12 Hour Shift | Brea Grant | Tribeca Film Festival 2020
The year is 1998 and we are stuck side-by-side with Nurse Mandy (Angela Bettis), who is about to begrudgingly start her 12-hour shift in an Arkansas hospital. But she isn’t just any nurse and this isn’t just any hospital.
Mandy is a junkie and runs a side operation selling organs to black market buyers with her fellow nurse Karen (Nikea Gamby-Turner). On this night, she sells a liver to her nutty and dangerous cousin Regina (Chloe Farnworth), only their transaction doesn’t go down as it should. Regina misplaces the kidney that Mandy gives her, enraging her boss Nicholas (Mick Foley) and his lieutenant Mikey (Dusty Warren).

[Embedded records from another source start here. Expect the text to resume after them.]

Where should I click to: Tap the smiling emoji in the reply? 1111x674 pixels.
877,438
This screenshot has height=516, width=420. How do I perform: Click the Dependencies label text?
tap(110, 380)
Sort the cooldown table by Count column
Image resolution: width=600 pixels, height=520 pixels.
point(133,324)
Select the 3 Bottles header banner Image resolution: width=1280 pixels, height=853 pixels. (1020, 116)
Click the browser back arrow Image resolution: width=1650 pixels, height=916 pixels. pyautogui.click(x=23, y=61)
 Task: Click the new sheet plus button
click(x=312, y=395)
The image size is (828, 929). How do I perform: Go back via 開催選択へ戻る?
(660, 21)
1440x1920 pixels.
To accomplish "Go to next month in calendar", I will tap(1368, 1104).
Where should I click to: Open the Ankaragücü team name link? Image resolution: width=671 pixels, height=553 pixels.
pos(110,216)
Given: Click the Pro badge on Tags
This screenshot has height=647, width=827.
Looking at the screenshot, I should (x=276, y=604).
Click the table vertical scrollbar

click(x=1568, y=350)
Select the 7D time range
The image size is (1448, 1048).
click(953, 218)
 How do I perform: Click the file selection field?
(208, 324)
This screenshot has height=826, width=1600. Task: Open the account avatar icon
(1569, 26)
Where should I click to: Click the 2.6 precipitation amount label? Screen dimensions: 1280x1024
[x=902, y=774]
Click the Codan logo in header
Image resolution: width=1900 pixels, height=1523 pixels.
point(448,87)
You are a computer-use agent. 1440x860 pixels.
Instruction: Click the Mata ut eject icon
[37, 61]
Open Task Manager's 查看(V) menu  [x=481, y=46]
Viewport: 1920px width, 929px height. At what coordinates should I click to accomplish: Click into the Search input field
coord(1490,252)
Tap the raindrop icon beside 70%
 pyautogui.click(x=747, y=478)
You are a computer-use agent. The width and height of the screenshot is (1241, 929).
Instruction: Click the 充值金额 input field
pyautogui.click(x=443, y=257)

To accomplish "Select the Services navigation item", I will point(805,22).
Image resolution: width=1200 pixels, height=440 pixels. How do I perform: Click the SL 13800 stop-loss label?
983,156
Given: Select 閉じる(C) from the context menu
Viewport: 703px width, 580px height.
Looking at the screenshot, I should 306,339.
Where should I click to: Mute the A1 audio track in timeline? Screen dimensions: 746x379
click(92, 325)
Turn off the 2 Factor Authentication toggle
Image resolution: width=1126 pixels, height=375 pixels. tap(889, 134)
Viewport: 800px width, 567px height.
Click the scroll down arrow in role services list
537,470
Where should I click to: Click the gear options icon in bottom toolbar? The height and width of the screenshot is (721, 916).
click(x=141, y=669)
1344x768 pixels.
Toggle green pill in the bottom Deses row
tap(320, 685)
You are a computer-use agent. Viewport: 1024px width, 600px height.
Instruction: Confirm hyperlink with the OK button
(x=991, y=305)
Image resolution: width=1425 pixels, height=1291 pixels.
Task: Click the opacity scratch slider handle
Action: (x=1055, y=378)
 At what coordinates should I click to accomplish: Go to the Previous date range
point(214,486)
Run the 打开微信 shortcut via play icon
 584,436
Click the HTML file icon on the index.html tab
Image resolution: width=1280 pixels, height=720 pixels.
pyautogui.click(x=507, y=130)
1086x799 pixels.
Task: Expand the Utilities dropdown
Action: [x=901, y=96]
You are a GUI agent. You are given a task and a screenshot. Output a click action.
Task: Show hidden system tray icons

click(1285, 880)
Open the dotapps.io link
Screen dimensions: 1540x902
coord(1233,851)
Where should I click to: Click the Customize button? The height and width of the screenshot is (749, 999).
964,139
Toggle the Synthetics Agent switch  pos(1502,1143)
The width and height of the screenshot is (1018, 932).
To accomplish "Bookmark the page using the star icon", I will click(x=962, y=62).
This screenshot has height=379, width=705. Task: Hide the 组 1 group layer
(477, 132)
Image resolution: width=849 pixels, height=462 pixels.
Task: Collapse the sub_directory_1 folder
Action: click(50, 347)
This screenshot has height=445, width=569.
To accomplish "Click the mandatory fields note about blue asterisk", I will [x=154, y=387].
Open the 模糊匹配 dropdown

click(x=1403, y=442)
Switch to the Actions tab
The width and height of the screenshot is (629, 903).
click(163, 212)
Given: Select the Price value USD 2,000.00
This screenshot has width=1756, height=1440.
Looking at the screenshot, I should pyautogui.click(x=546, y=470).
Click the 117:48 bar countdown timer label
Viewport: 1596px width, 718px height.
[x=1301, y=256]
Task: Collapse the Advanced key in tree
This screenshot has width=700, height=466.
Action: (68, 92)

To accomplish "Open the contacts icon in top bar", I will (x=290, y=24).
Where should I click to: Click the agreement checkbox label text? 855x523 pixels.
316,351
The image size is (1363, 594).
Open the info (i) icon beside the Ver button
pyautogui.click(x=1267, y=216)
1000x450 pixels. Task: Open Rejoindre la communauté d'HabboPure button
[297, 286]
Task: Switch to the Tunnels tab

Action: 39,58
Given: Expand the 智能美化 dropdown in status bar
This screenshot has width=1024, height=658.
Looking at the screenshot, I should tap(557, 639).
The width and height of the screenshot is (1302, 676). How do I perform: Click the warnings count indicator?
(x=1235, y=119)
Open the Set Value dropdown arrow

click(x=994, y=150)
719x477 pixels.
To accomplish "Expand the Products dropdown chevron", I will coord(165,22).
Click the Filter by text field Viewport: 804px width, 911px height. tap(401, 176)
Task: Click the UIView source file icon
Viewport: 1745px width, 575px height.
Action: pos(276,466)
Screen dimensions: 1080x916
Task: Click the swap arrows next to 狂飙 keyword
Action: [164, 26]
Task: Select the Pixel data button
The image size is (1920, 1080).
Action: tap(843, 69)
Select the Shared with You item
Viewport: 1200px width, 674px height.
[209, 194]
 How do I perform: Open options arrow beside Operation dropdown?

Mandy is already on edge and pissed off about having to be at work and now she has to do with all the chaos that unfolds because of Regina and all that follows. Then there is the equally kooky band of characters that make up the rest of the hospital staff and patients, mainly her boss Janet (Brooke Seguin) and the arrival of Jefferson (David Arquette), a prisoner that they have to tend to.
A lot of craziness ensues throughout the night which brings in Office Myers (Kit Williamson) and makes it even harder for Mandy and Karen to navigate the dark murky waters that they have unwillingly dipped their toes into.
This is the second feature film from actor Brea Grant, whose last feature was 2013’s Best Friends Forever. She is able to bring out some fun performances from the cast, mostly a refreshing collection of fresh faces, outside of Bettis and Arquette.
The film is striving to be a quirky midnight film awash in dark humor and nuttiness, but it doesn’t ever pull you into this world in a convincing manner. Being a low budget feature, it needed a more creative cinematic touch or memorable characters to elevate the material. However, it just goes through the motions and doesn’t ever stand out aside from the performance of Bettis, who is perfect as a nurse at her wit’s end. It didn’t ever strike the right tone to make this more of the sort of bananas pulpy delight that it’s striving for.